29 de junio de 2022

El cardenal Zen, en 2018

El cardenal Zen, en 2018AFP

Cristianos perseguidos

El cardenal Zen, arrestado por apoyar la democracia en China, es liberado tras las presiones del Vaticano

En cuestión de horas, la diplomacia de la Santa Sede y su influencia en el panorama internacional, ha surtido efecto con la puesta en libertad de uno de los católicos más influyentes en el gigante asiático

La persecución a la Iglesia no ceja en China. Otro episodio más en el que los católicos ponen de manifiesto que seguir a Cristo en un régimen comunista como es el chino te puede costar la vida.
El cardenal Joseph Zen, arzobispo emérito de Hong Kong, ha sido liberado bajo fianza pocas horas después de su arresto a manos de la policía de Chai Wan, de acuerdo con la prensa local. Estas fuentes lo confirmaron poco después de que el Vaticano comunicara su preocupación por el arresto, este 11 de mayo.
Al cardenal, de 90 años, arrestado la pasada noche por supuesta colaboración con fuerzas contrarias al régimen que, según fuentes del gobierno chino, se le acusaba de emplear fondos para apoyar movimientos subversivos contrarios al régimen de Xi Jinping. Sin embargo, ha sido liberado la mañana de este miércoles gracias a la presión ejercida por el Vaticano y la comunidad internacional.
El Fondo de Ayuda Humanitaria 612, del que el era fideicomisario, era una organización benéfica que hasta su cierre en 2021, ofrecía ayudas benéficas a aquellos partícipes de las revoluciones contra el gobierno, según el propio Estado chino.
A Zen se le acusaba de haber mantenido un papel activo durante las revueltas prodemocráticas de 2019. Además del cardenal, la estrella de música pop Denise Ho, el académico Hui Po Keung y los ex legisladores de oposición Margaret Ng y Cyd Ho, fueron arrestados por el mismo motivo.

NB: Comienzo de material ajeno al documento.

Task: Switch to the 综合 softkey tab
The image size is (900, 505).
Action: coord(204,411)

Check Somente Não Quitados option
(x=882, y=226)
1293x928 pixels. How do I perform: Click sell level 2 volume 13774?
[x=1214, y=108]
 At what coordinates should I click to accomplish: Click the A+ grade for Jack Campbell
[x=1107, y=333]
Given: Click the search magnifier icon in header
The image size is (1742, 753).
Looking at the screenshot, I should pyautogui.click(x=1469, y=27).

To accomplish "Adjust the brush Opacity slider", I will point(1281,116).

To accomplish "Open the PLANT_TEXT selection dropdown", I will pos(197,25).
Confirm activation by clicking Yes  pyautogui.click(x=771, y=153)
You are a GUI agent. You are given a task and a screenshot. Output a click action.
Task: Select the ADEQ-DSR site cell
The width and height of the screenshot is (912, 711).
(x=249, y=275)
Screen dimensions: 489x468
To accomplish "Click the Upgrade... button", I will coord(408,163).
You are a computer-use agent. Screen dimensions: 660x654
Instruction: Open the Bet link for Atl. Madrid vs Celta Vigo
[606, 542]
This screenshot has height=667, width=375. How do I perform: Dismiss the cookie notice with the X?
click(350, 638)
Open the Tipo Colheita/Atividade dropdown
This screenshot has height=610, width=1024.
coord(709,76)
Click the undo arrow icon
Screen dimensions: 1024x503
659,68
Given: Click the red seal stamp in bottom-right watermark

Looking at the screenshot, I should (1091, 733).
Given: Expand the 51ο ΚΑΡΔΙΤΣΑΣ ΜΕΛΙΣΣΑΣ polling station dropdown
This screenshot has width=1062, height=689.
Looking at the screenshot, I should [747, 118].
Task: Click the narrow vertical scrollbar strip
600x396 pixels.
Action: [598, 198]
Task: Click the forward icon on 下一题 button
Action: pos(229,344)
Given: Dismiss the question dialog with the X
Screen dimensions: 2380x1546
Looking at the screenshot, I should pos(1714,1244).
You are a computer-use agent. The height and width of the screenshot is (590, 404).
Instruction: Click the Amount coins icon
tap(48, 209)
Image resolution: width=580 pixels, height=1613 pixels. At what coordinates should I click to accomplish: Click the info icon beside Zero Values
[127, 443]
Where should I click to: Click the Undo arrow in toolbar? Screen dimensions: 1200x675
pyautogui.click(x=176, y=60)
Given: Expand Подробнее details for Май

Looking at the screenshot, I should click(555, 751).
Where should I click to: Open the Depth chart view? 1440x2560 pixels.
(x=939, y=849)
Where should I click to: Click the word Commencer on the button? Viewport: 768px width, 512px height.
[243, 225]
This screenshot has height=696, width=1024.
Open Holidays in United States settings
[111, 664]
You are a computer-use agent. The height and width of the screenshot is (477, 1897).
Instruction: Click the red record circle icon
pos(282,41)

Una persecución cada día más presente

El origen del acoso y derribo a los católicos en China viene de lejos, aunque fue en 2020 cuando Pekín legisló, a través de una nueva normativa en materia de seguridad nacional, para criminalizar y perseguir una serie de libertades civiles que antes estaban protegidas, pero ahora castigan con hasta cadena perpetua los delitos de terrorismo, subversión, secesión y colusión con fuerzas extranjeras. Una ley de la que ya hablaron muchos católicos y entre ellos el purpurado, advirtiendo con temor de su utilización para silenciar a la Iglesia en Hong Kong.
El cardenal Zen, en 2018

El cardenal Zen, en 2018AFP

Esta ley supone un duro golpe para el pacto provisional sobre el nombramiento de obispos entre China y la Santa Sede. El acuerdo, cuyo contenido nunca se ha hecho público, fue firmado el 22 de octubre de 2018 y prorrogado en 2020 por otros dos años más. En cinco meses, por tanto, ambas partes tendrán que decidir si se vuelve a extender, se reforma o expira. China podría volverse un país de fuego para los cristianos residentes, que quedarían sin respaldo institucional del Vaticano.